WHAT YOU NEED TO DO
Copy out nothing but the line containing "Screen dimensions: 1568x490" and the lines that follow it to the end of the entries, exactly as they stand.

Stored data:
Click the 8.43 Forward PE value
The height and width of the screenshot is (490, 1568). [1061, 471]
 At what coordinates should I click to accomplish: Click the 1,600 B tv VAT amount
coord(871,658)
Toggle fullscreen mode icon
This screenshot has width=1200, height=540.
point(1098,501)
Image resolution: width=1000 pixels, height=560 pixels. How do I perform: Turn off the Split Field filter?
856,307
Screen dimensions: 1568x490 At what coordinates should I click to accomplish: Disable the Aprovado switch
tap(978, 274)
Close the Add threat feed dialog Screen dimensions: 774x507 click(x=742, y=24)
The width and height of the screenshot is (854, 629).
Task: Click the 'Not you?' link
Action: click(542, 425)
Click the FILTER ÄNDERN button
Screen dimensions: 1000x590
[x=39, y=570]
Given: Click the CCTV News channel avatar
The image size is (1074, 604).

SOLUTION TO THIS TASK
Screen dimensions: 1568x490 At what coordinates should I click to accomplish: Disable the Aprovado switch
tap(978, 274)
Close the Add threat feed dialog Screen dimensions: 774x507 click(x=742, y=24)
The width and height of the screenshot is (854, 629).
Task: Click the 'Not you?' link
Action: click(542, 425)
Click the FILTER ÄNDERN button
Screen dimensions: 1000x590
[x=39, y=570]
Given: Click the CCTV News channel avatar
The image size is (1074, 604).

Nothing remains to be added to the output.